Consignes à suivre:
Restituez intégralement, sans la moindre modification, la critique ci-dessous consacrée au premier long métrage de Flavia Castro.

Extrait fourni:
- - - - -

Le premier long métrage de Flavia Castro s’inscrit dans un genre sur-représenté dans le champ du cinéma documentaire: le film d’enquête autour d’un drame familial. Son point de départ est en effet un décès brutal, celui du père de la réalisatrice, Celso, militant révolutionnaire retrouvé mort par balle dans le domicile brésilien d’un ancien nazi. Flavia Castro remet en question les conclusions de l’enquête (il s’agirait d’un suicide) tout en racontant parallèlement l’histoire de son père, qui est aussi la sienne. Mais faute de trouver une forme adéquate à son projet, la réalisatrice échoue à donner à son récit une portée suffisante pour intéresser le spectateur de façon soutenue.

- - - - -

Relevés de position des mots et des éléments:
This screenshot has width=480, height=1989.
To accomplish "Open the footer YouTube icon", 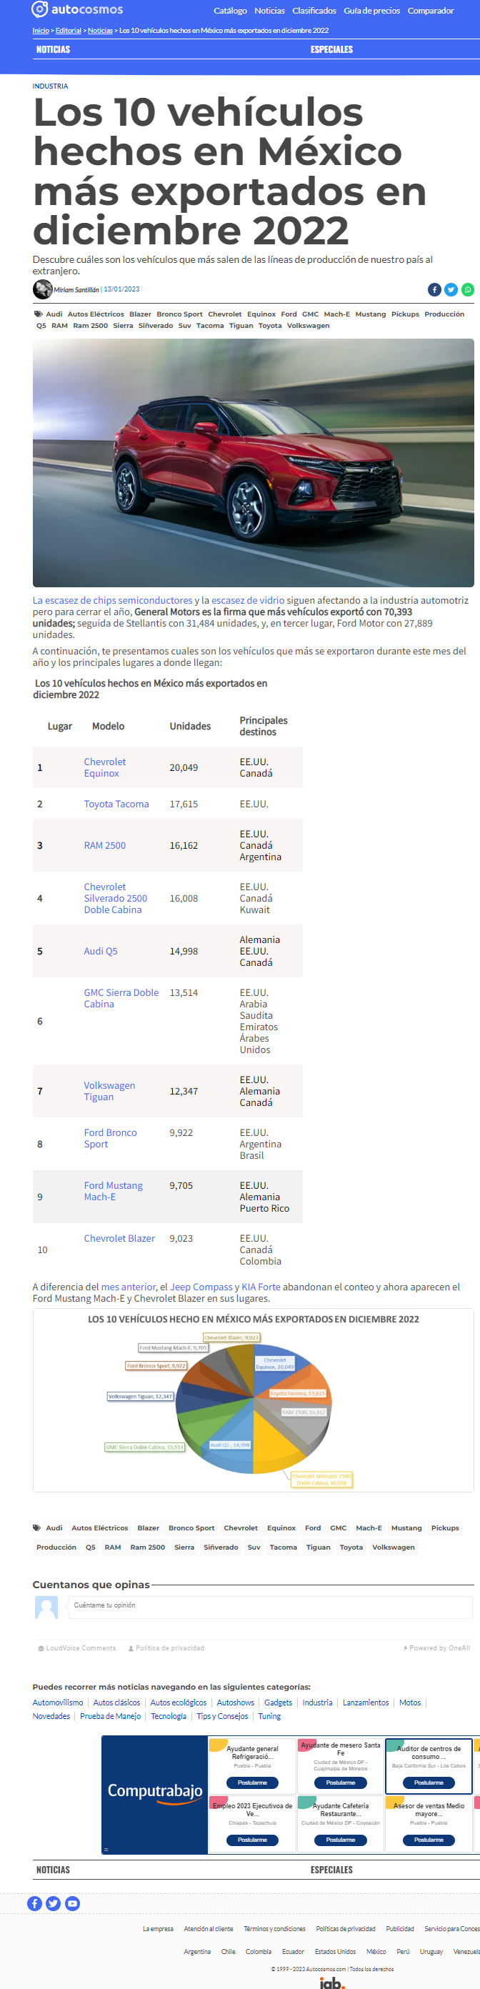I will [73, 1903].
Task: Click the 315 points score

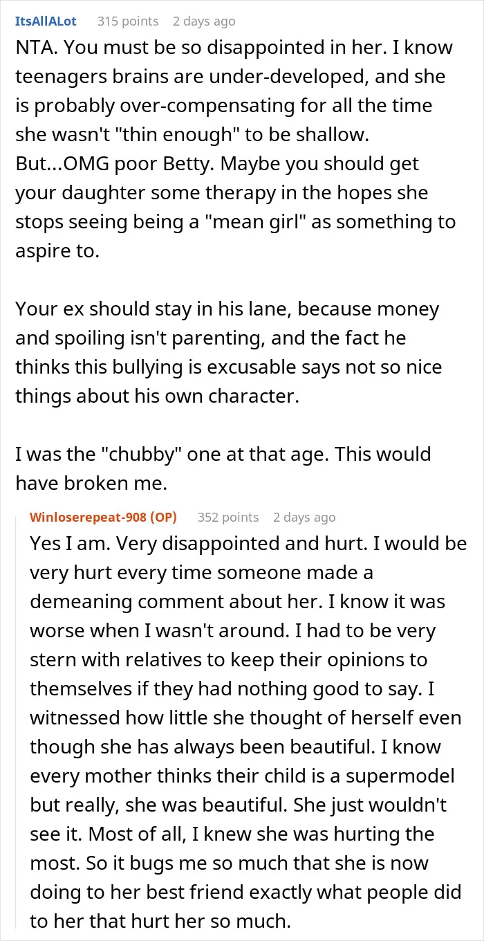Action: 128,21
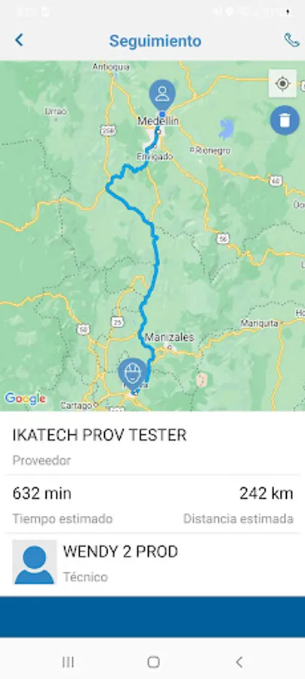Tap the Android navigation back button
305x679 pixels.
coord(239,662)
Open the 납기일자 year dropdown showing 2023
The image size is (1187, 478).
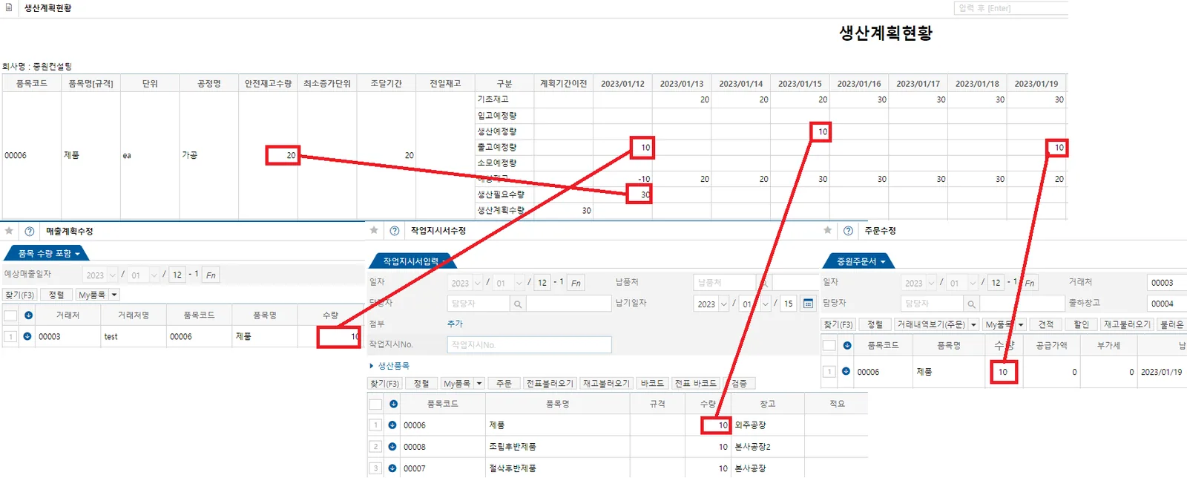pyautogui.click(x=712, y=304)
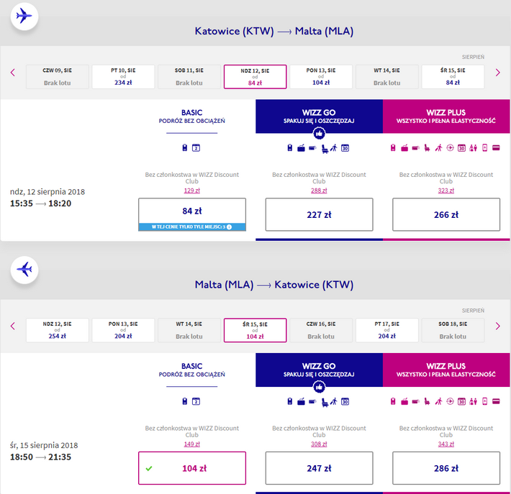
Task: Open the 343 zł Discount Club price link
Action: [x=446, y=444]
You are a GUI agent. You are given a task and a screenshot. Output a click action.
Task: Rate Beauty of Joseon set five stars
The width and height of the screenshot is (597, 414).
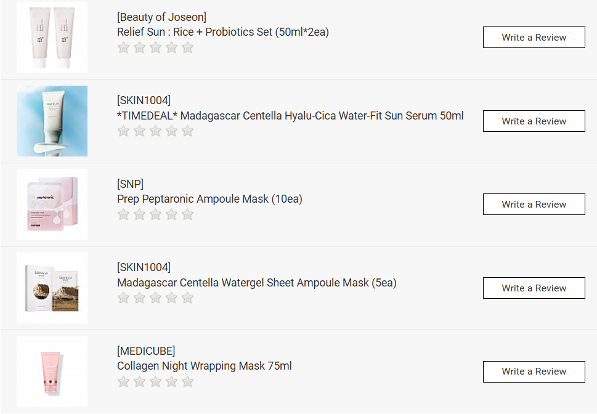188,47
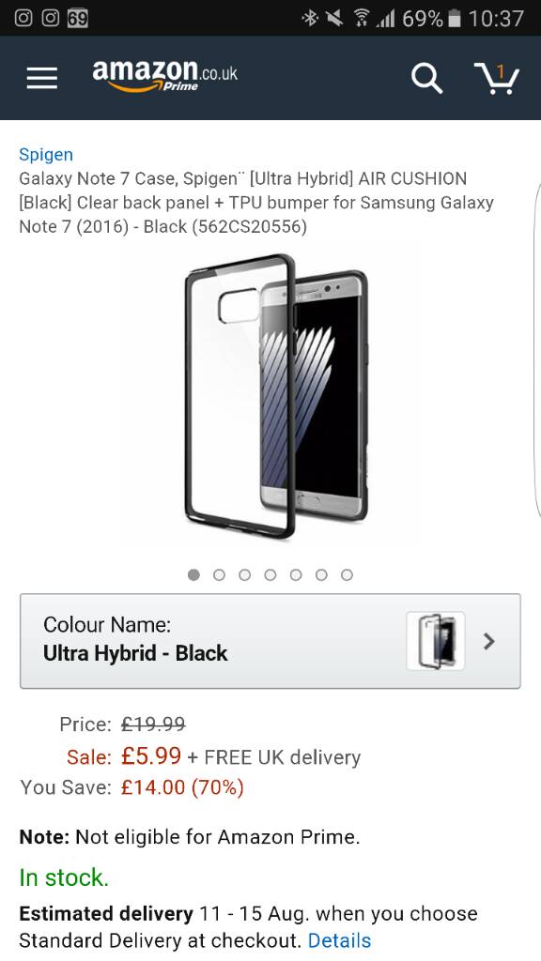Tap the first Instagram notification icon
Screen dimensions: 541x961
click(x=23, y=18)
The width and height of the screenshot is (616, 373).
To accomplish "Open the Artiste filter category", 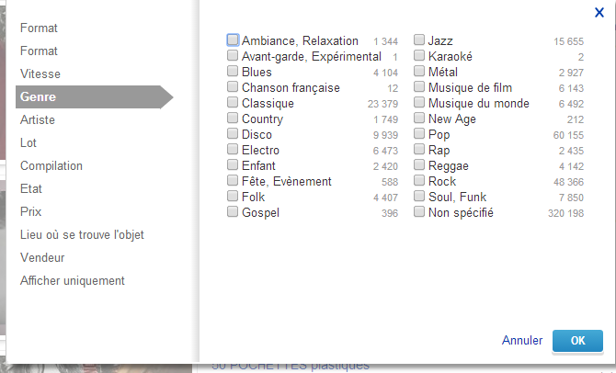I will point(38,120).
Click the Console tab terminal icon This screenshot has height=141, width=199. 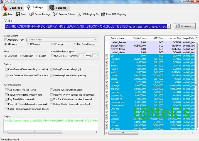click(51, 8)
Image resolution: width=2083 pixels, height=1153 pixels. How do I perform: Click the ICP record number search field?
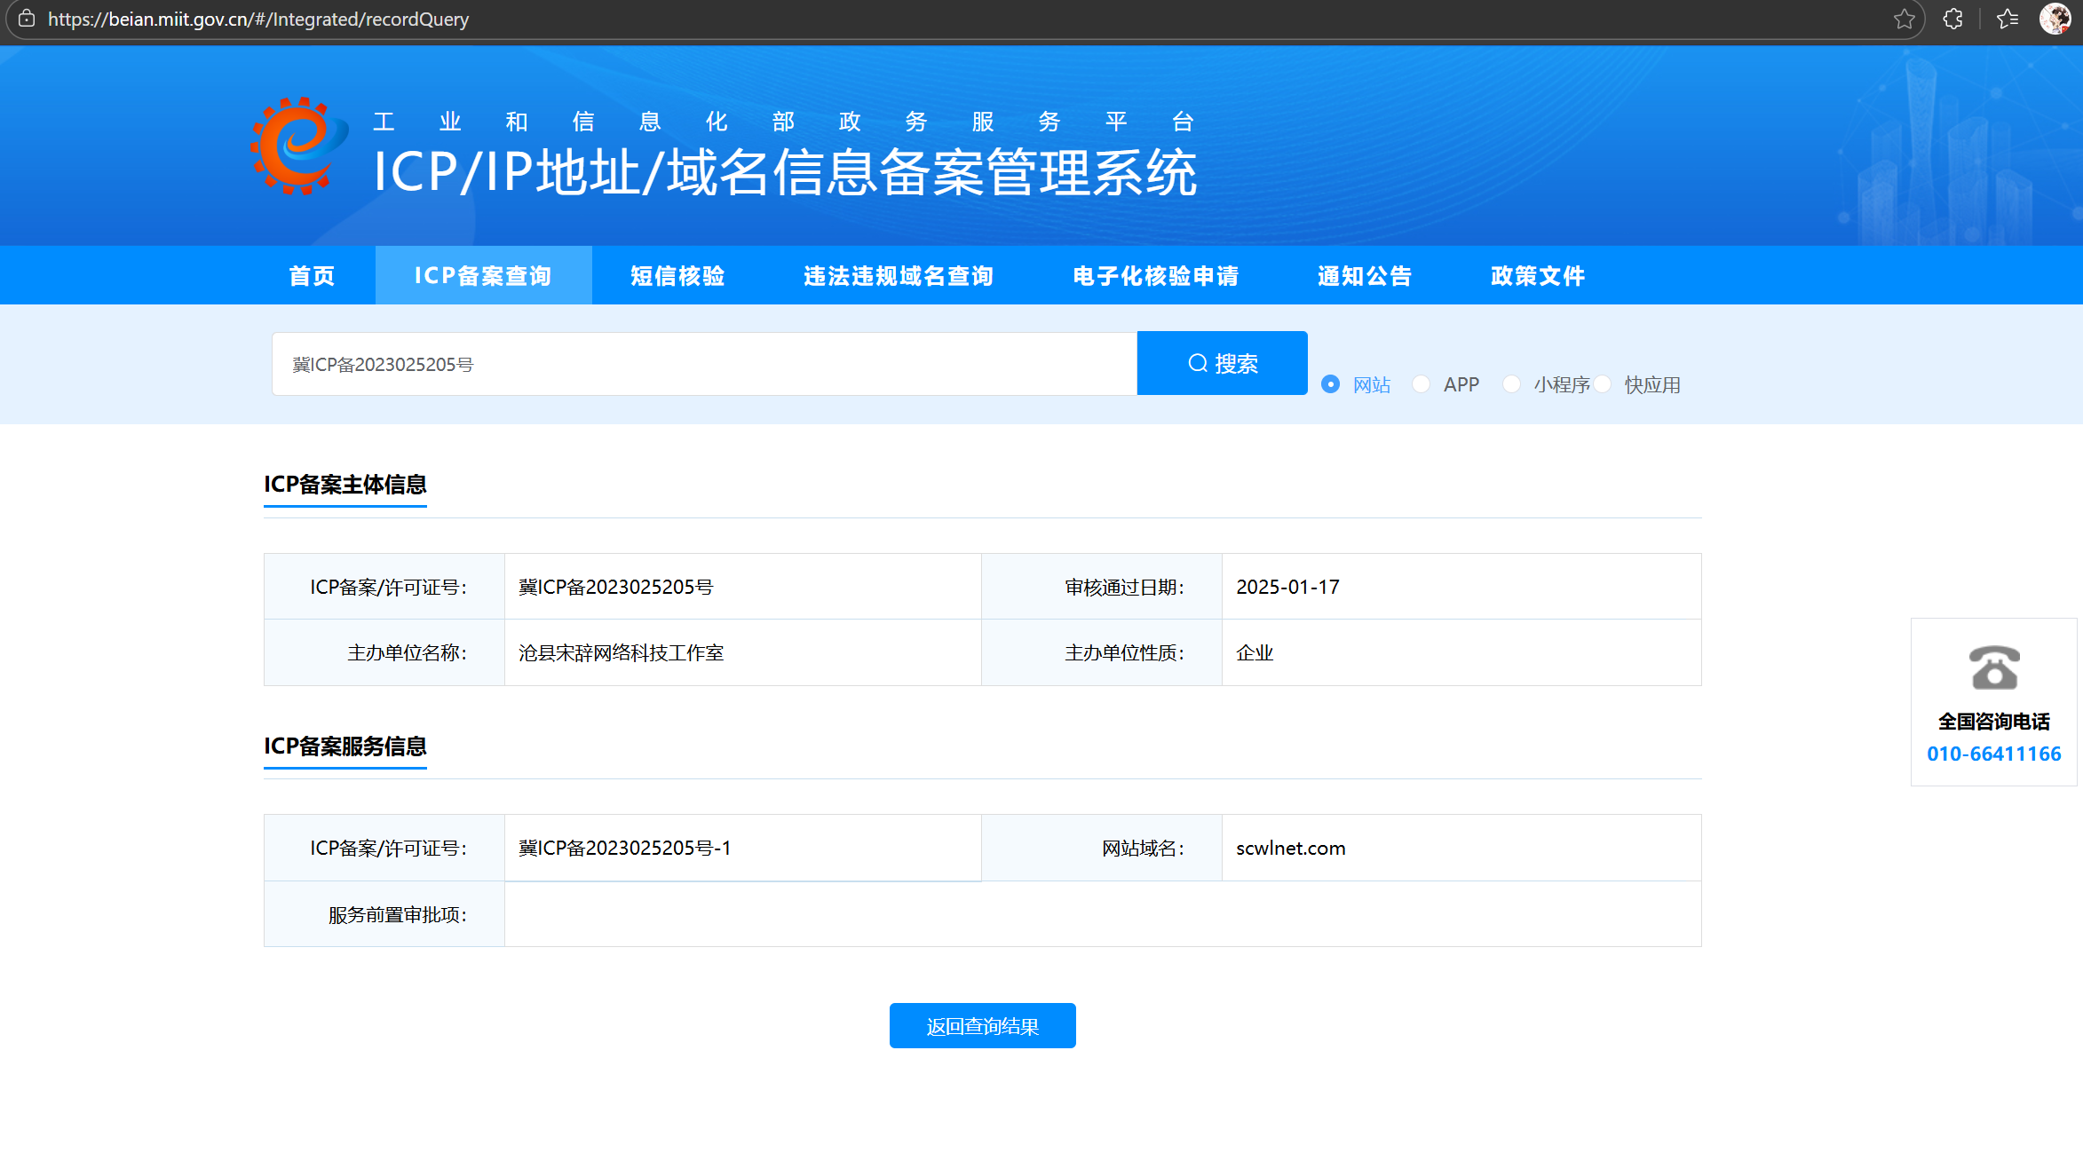click(703, 364)
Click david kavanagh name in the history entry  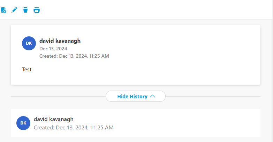54,119
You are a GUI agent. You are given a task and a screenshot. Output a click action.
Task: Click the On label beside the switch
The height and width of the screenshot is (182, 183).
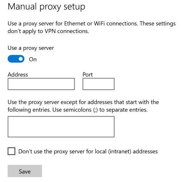[33, 59]
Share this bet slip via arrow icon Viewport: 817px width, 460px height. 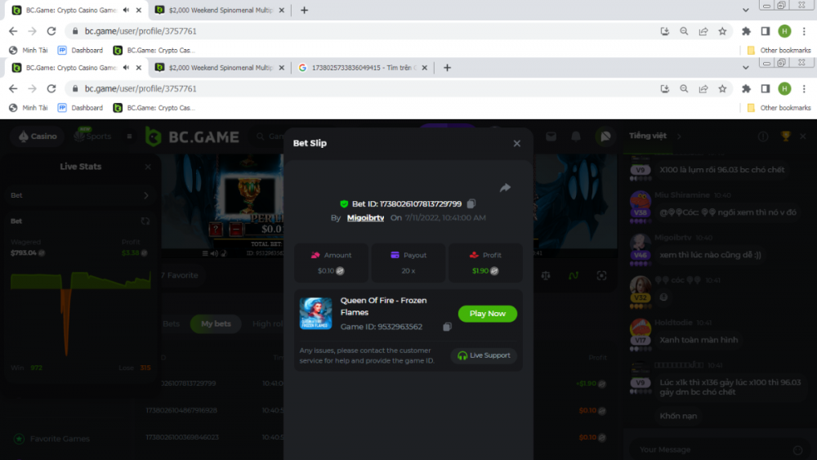(505, 188)
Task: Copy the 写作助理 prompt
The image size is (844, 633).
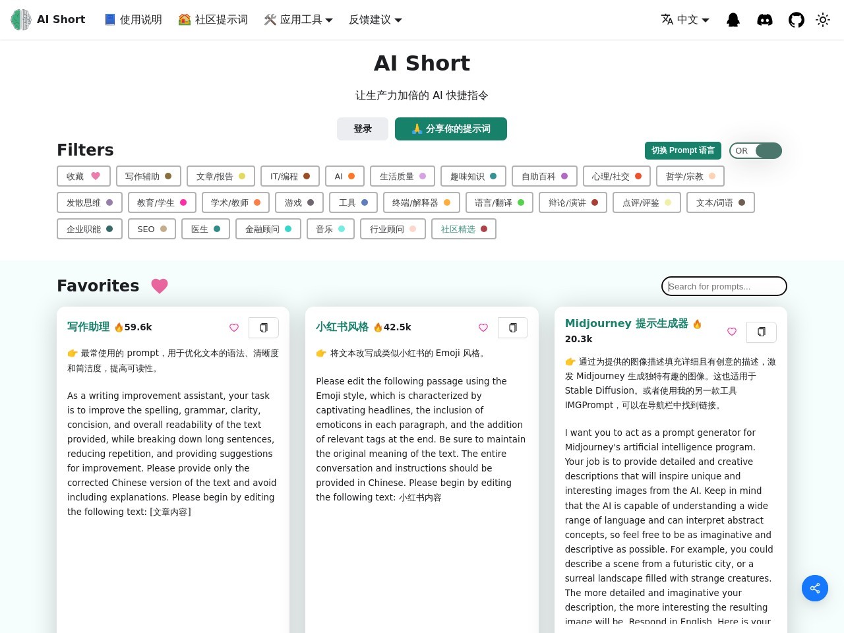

- - - - -

Réponse attendue:
Le premier long métrage de Flavia Castro s’inscrit dans un genre sur-représenté dans le champ du cinéma documentaire: le film d’enquête autour d’un drame familial. Son point de départ est en effet un décès brutal, celui du père de la réalisatrice, Celso, militant révolutionnaire retrouvé mort par balle dans le domicile brésilien d’un ancien nazi. Flavia Castro remet en question les conclusions de l’enquête (il s’agirait d’un suicide) tout en racontant parallèlement l’histoire de son père, qui est aussi la sienne. Mais faute de trouver une forme adéquate à son projet, la réalisatrice échoue à donner à son récit une portée suffisante pour intéresser le spectateur de façon soutenue.